= EXERCISE =
Every line below must be reproduced exactly. Copy them all.

= EXERCISE MATERIAL =
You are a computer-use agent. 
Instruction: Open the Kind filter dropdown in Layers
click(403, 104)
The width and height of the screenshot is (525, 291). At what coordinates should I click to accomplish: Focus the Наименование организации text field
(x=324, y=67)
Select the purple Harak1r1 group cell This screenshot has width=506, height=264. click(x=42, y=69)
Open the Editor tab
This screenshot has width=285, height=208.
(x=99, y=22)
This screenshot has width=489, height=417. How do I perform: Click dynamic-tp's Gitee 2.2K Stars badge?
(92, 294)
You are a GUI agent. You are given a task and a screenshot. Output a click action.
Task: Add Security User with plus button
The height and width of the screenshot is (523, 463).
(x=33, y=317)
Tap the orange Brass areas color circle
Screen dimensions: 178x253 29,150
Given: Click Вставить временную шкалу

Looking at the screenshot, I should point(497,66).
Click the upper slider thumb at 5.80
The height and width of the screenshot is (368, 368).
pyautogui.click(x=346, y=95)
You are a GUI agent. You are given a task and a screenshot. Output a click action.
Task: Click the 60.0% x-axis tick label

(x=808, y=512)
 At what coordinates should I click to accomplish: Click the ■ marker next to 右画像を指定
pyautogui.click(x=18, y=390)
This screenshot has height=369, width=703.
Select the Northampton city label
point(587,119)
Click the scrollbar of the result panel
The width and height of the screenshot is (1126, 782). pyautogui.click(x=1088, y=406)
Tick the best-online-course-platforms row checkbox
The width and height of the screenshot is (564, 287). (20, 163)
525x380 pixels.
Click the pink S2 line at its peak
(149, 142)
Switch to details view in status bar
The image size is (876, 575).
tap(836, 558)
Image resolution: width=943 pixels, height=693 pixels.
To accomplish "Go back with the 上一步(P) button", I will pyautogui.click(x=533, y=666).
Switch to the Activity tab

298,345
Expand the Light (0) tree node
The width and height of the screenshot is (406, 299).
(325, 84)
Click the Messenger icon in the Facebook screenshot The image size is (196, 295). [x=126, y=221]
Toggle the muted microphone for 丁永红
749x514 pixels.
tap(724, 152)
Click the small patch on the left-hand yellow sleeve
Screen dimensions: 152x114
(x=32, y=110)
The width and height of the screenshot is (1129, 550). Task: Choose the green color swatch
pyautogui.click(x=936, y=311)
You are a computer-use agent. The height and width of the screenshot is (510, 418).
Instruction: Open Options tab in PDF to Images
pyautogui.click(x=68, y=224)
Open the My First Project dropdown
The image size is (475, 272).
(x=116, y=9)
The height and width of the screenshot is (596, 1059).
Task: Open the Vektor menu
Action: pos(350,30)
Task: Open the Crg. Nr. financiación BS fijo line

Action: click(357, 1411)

= EXERCISE RESPONSE =
You are a computer-use agent. 
Instruction: Open the Kind filter dropdown in Layers
click(403, 104)
The width and height of the screenshot is (525, 291). At what coordinates should I click to accomplish: Focus the Наименование организации text field
(x=324, y=67)
Select the purple Harak1r1 group cell This screenshot has width=506, height=264. click(x=42, y=69)
Open the Editor tab
This screenshot has width=285, height=208.
(x=99, y=22)
This screenshot has width=489, height=417. How do I perform: Click dynamic-tp's Gitee 2.2K Stars badge?
(92, 294)
You are a GUI agent. You are given a task and a screenshot. Output a click action.
Task: Add Security User with plus button
The height and width of the screenshot is (523, 463).
(x=33, y=317)
Tap the orange Brass areas color circle
Screen dimensions: 178x253 29,150
Given: Click Вставить временную шкалу

Looking at the screenshot, I should point(497,66).
Click the upper slider thumb at 5.80
The height and width of the screenshot is (368, 368).
pyautogui.click(x=346, y=95)
You are a GUI agent. You are given a task and a screenshot. Output a click action.
Task: Click the 60.0% x-axis tick label

(x=808, y=512)
 At what coordinates should I click to accomplish: Click the ■ marker next to 右画像を指定
pyautogui.click(x=18, y=390)
This screenshot has height=369, width=703.
Select the Northampton city label
point(587,119)
Click the scrollbar of the result panel
The width and height of the screenshot is (1126, 782). pyautogui.click(x=1088, y=406)
Tick the best-online-course-platforms row checkbox
The width and height of the screenshot is (564, 287). (20, 163)
525x380 pixels.
Click the pink S2 line at its peak
(149, 142)
Switch to details view in status bar
The image size is (876, 575).
tap(836, 558)
Image resolution: width=943 pixels, height=693 pixels.
To accomplish "Go back with the 上一步(P) button", I will pyautogui.click(x=533, y=666).
Switch to the Activity tab

298,345
Expand the Light (0) tree node
The width and height of the screenshot is (406, 299).
(325, 84)
Click the Messenger icon in the Facebook screenshot The image size is (196, 295). [x=126, y=221]
Toggle the muted microphone for 丁永红
749x514 pixels.
tap(724, 152)
Click the small patch on the left-hand yellow sleeve
Screen dimensions: 152x114
(x=32, y=110)
The width and height of the screenshot is (1129, 550). Task: Choose the green color swatch
pyautogui.click(x=936, y=311)
You are a computer-use agent. The height and width of the screenshot is (510, 418).
Instruction: Open Options tab in PDF to Images
pyautogui.click(x=68, y=224)
Open the My First Project dropdown
The image size is (475, 272).
(x=116, y=9)
The height and width of the screenshot is (596, 1059).
Task: Open the Vektor menu
Action: pos(350,30)
Task: Open the Crg. Nr. financiación BS fijo line

Action: click(357, 1411)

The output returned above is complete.